* Given task: In the postfix calculator assignment text, what command compiles the C version of the unit tests?

* Selection:
▼
Task 2: Unit tests for C postfix calculator

As you develop each function in the C postfix calculator program, write unit tests for it. The source file cTests.c is a starting point for writing unit tests. The unit test code will use the same unit testing framework as Assignment 1.

To compile the C version of the unit tests, run the command make cTests. To run the tests, run the command

./cTests

Hints for Task 2

Test thoroughly! Try to exercise the corner cases in your code.

In addition to testing valid inputs, you should also test invalid inputs. One challenge for testing invalid inputs is that the correct program behavior is exiting with an exit code of 1: however, you don’t want the test program to actually exit when an invalid input is tested, since that would cause the test program to exit! The file cTests.c has support for redirecting calls to the exit function so that they return control to your test function, rather than exiting the program. Let’s say, for example, that you want to test that a function called eval properly calls exit when given an invalid postfix expression. The test function should set the exitExpected variable to a nonzero value, and then use sigsetjmp and siglongjmp as follows:

expectedExit = 1; /* about to test code that is supposed to call exit */

if (sigsetjmp(exitBuf, 1) == 0) {
  eval("2 3 + 4");    /* invalid postfix expression */
  FAIL("eval function failed to exit for invalid expression");
} else {
  printf("Good, eval properly called exit for invalid expression...");
}

This approach works because cTests.c has its own version of the exit function which uses siglongjmp to transfer control back to the call to sigsetjmp but return with a nonzero return code. The sigsetjmp and siglongjmp functions are essentially primitive forms of try/catch and throw (respectively). You can read more about these functions in Chapter 8 of the textbook. (Note that the FAIL macro, which causes a unit test to immediately fail, also takes advantage of sigsetjmp/siglongjmp.)

Task 3: System-level tests

In addition to writing unit tests to test the individual functions in the C version of the postfix calculator, program, you should also write “system”-level tests to test the overall program on various inputs. Add these tests to sysTests.sh. This script supports two kinds of tests:

A few example tests are provided:

expect 5 '2 3 +'
expect 42 '6 7 *'
expect 42 '6 6 6 6 6 6 6 + + + + + +'
expect_error '2 2'
expect_error '1 *'

You should add your own tests. As with the unit tests, try to think of corner cases in your code, and add tests to exercise them.
▲
* Dataset extract:
▼
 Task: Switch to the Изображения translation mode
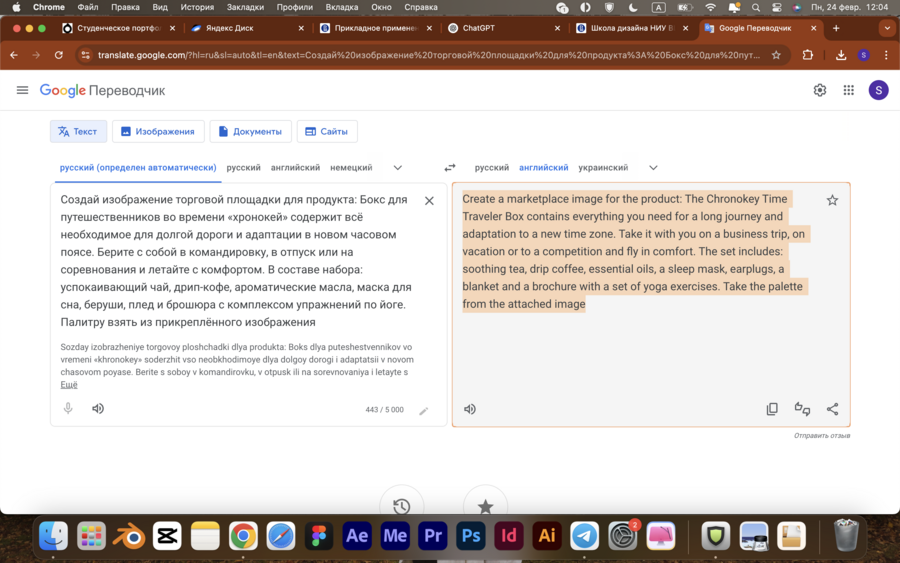point(158,131)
▲
* Solution for this problem: make cTests